The Inflation Reduction Act (IRA) passed last year by Democrats extended a 30% tax credit for wind, solar and other green energy projects, but also provided an extra 10% boost to those investing in so-called “energy communities.”

The boosted tax credit is central to the administration’s goal of ensuring areas long dependent on fossil fuels benefit from clean energy. It also helped secure West Virginia Democrat Joe Manchin’s essential support for the bill.

The extra credit will likely cover projects in places like coal-heavy Appalachia decimated by mine and plant closures.

“Communities like coal communities have the knowledge, infrastructure, resources and know-how to play a leading role in the move to a clean energy economy,” U.S. Deputy Treasury Secretary Wally Adeyemo said.

The bonus credit also is available to other “energy communities” – areas that have significant employment or local tax revenues from fossil fuels and higher than average unemployment.
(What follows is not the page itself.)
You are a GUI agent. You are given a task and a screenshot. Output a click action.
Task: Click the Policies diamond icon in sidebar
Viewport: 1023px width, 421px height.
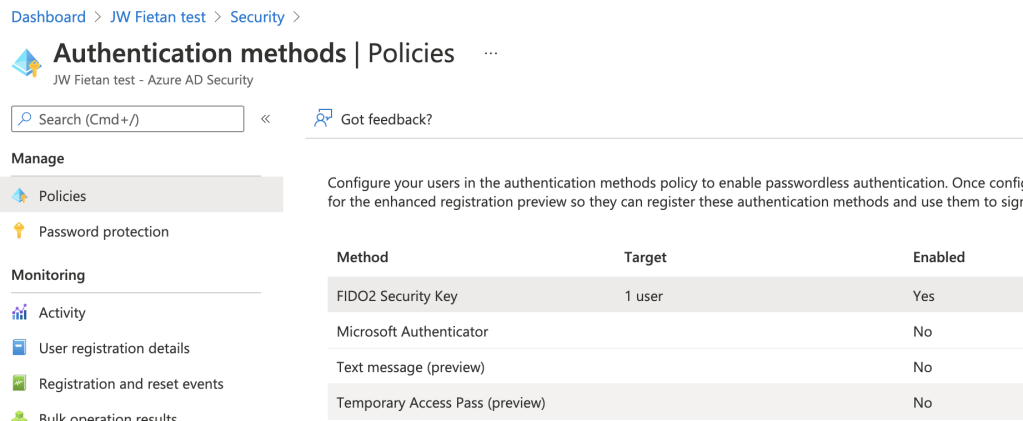coord(19,196)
To qualify for the bonus, a metropolitan statistical area or non-metropolitan statistical area must have or have recently had at least 0.17% direct employment, or at least 25% local tax revenues related to the extraction, processing, transport, or storage of coal, oil, or , the Treasury Department said.

The community must also have an unemployment rate at or above the national average unemployment rate for the previous year.

The text of the IRA specifies that “brownfield” properties contaminated by hazardous materials or other pollutants, also qualify as energy communities and Treasury is partnering with an interagency group to help identify areas that may be eligible for the bonus tax credit.

The Treasury said it will open project applications for the first round of coal and energy communities tax credits on May 31.

The Treasury will also release a searchable mapping tool that helps identify areas that may be eligible for the energy community bonus based on the fresh guidance. The bipartisan infrastructure bill and IRA tend to favor red states, including those that have been heavy coal producers.

The Department of Energy is also announcing that it is making $16 million available through the IRA to the University of North Dakota and West Virginia University to complete design studies on refineries that will extract and separate rare earth elements and other critical minerals from coal ash, acid mine drainage, and other mine waste. Those minerals are crucial to producing clean energy technologies like batteries and solar panels.